##### DATA EXTRACTS #####

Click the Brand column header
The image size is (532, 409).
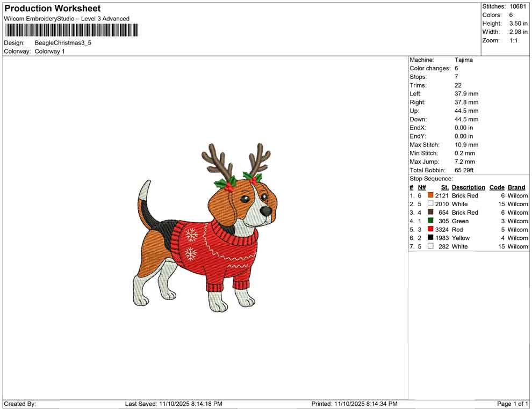pos(516,187)
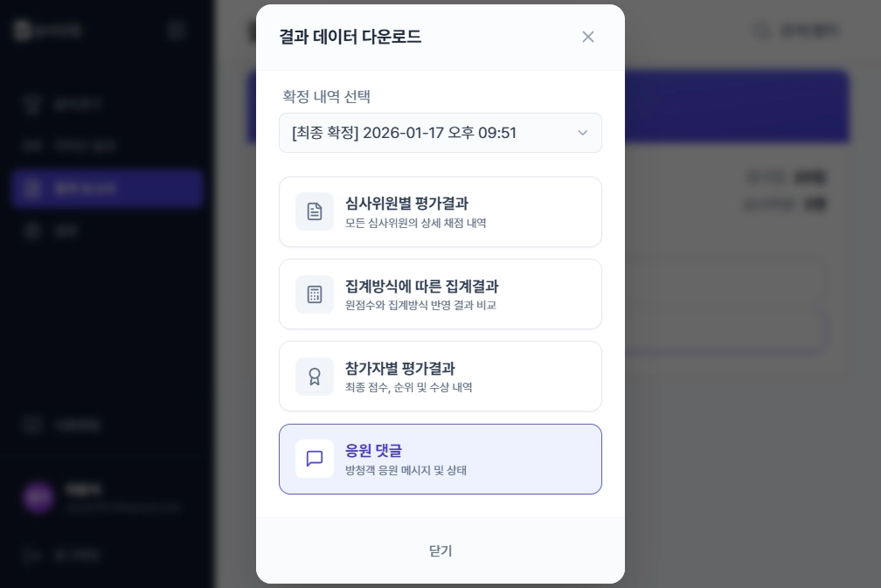Viewport: 881px width, 588px height.
Task: Select the 응원 댓글 download card
Action: pos(441,459)
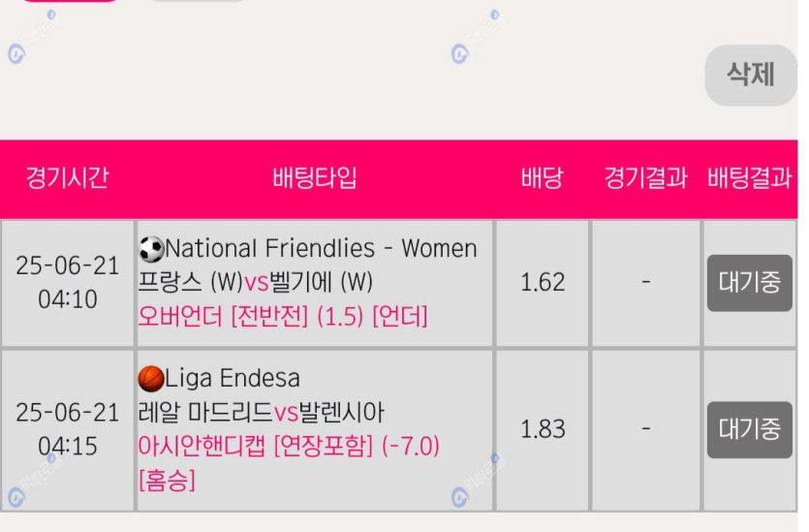
Task: Select the 배팅타입 column header
Action: [315, 178]
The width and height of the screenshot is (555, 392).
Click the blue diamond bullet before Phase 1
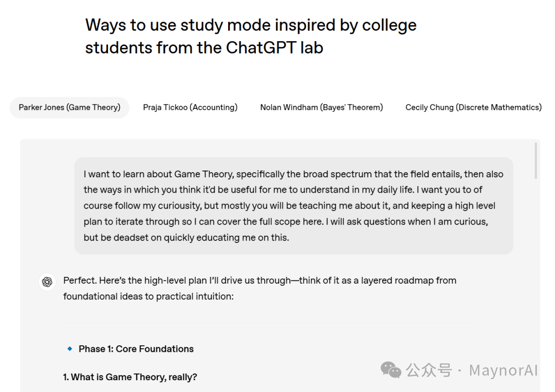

#####

> EXERCISE DESCRIPTION
Leaving aside the images, write out every entry above exactly.

> TASK SOLUTION
Click the Brand column header
The image size is (532, 409).
pos(516,187)
Viewport: 881px width, 588px height.
Task: Select the 응원 댓글 download card
Action: pos(441,459)
Task: Select the 배팅타입 column header
Action: [315, 178]
The width and height of the screenshot is (555, 392).
Click the blue diamond bullet before Phase 1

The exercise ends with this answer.